Brianna Allen, Artist

FAQs

What exactly is a sprint?

A sprint is a short, time-boxed period in which a team focused exclusively on one goal.

Design sprints are used to solve design problems and get feedback on ideas. Agile sprints are used to break large projects into smaller tasks. (The concept originated from the Agile project management philosophy, which—like Lean!—is an innovation with Japanese roots.)

A Solopreneur Sprint is a slightly more organic variation on a 5-day Design Sprint designed for two people. (Me and you.)

How I got into sprints

As a simple creative who acquired my first personal computing device in college, I knew nothing about sprints until five years into my solopreneur journey.

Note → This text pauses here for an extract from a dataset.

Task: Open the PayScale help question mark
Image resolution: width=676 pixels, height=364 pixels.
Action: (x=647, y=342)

I was designing brand identities and websites for small businesses and was perpetually trying to find ways to be both more generative/creative and more focused/efficient during projects.

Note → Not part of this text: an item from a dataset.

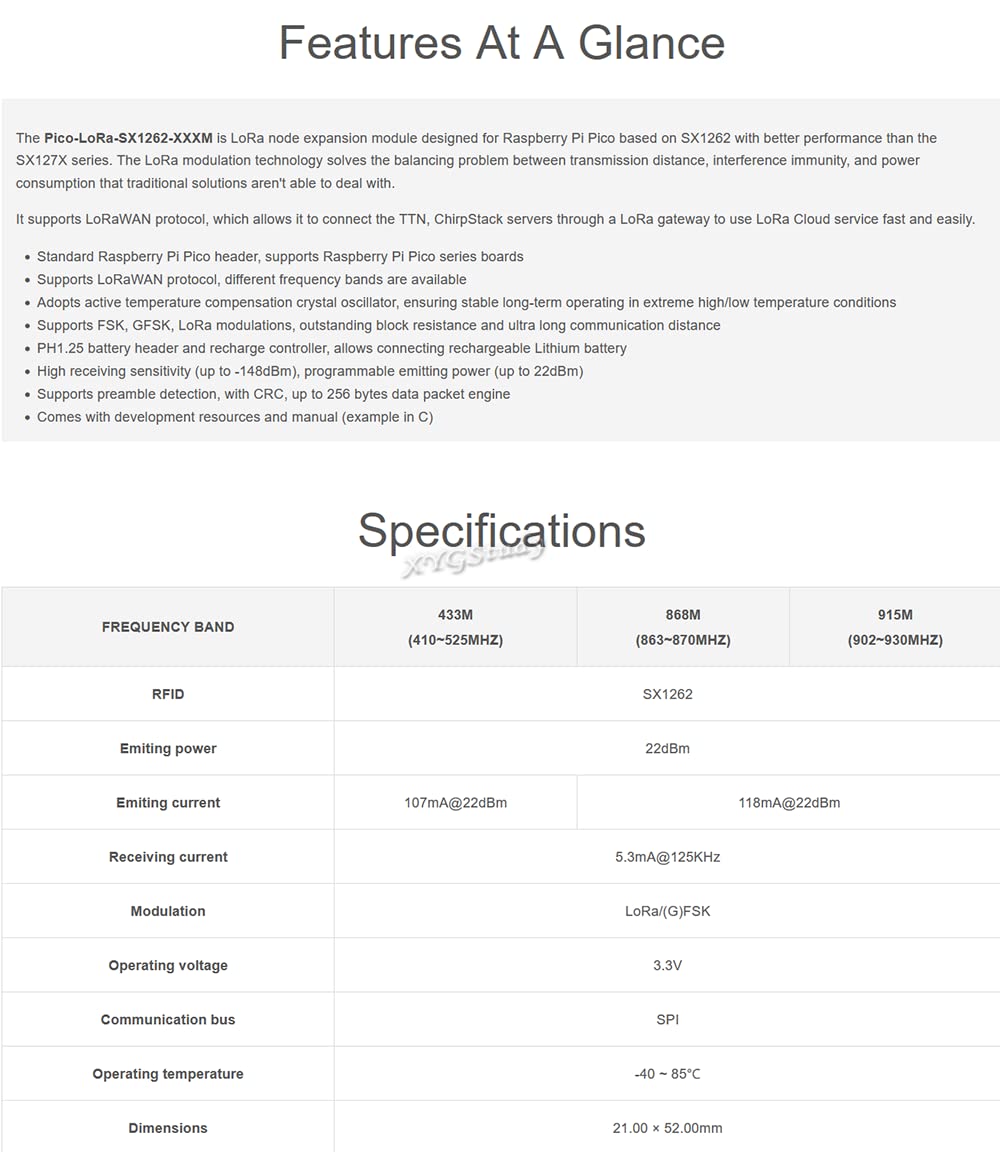Click the RFID row label
The image size is (1000, 1152).
[x=168, y=694]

In 2018 I casually picked up the book Sprint by Jake Knapp, which describes a 5-day process he uses with companies to pinpoint any problem and prototype a solution. I was fascinated.

I immediately started testing and adapting Knapp’s method to client projects. My sprint projects were consistently both more fun and effective than other engagements.

Over time, I phased out all other project types (and have developed an allergy to hourly work—a story for another time). I now split my “work” time between playfully open-ended conversations and joyfully focused sprints.

Why do a sprint?

Launching any project solo comes with common challenges, including uncertainty, skill gaps and limited brainpower.

Sprints provide just enough structure at just the right time to create momentum, foster creativity, and make meaningful progress.

Long answer…

What makes solo entrepreneurship really hard:

  • Uncertainty: Doing something new is by nature ambiguous and open-ended, but our brains learn and operate best with a 85% certainty of success. Facing huge amounts of uncertainty can create internal friction that hinders the kind of risk-taking and problem-solving we need to move forward with limited data.
  • Skill gaps: There simply isn’t enough time in one lifetime to learn everything you need to know to make a whole business work. How you budget your attention is among the most important decisions you can make.
  • Limited brainpower: Executing tasks and switching contexts take up energy, and a solopreneur must take on dozens of challenges across domains at any given time. The freedom to follow your vision comes with the burden of responsibility to carry every aspect of it out, which taxes our creativity and energy.

Why sprints help:

  • Sprints foster creativity. While some constraints kill creativity, multiple studies suggest that we are significantly more innovative with the right constraints. By focusing on one problem and setting time limits on solutions, sprints enable you to have more ideas, choose the best idea, and test it faster—while learning more in the process.
  • Sprints double brainpower and halve friction. Our brains need a variety of inputs, social supports, and feedback loops to work well. By approaching your problem as a structured process with a collaborator, you spend less time wondering what to do next and more time getting inspired, challenged and focused.
  • Sprints focus your energy on the right thing at the right time. By honing in on one key problem and being fully present at each step of solving it, you can gain the clarity and momentum to move forward fast.
Can I do a sprint on my own?

Of course! But it’s better with a collaborator ;)

Long answer…

While I believe part of the magic of sprints lies in its collaborative nature, I’m interested in adapting them for different needs. To that end, I’ve created a course that guides you through a DIY brand & website sprint. I’m also working guides you can use with another collaborator (or even an AI assistant).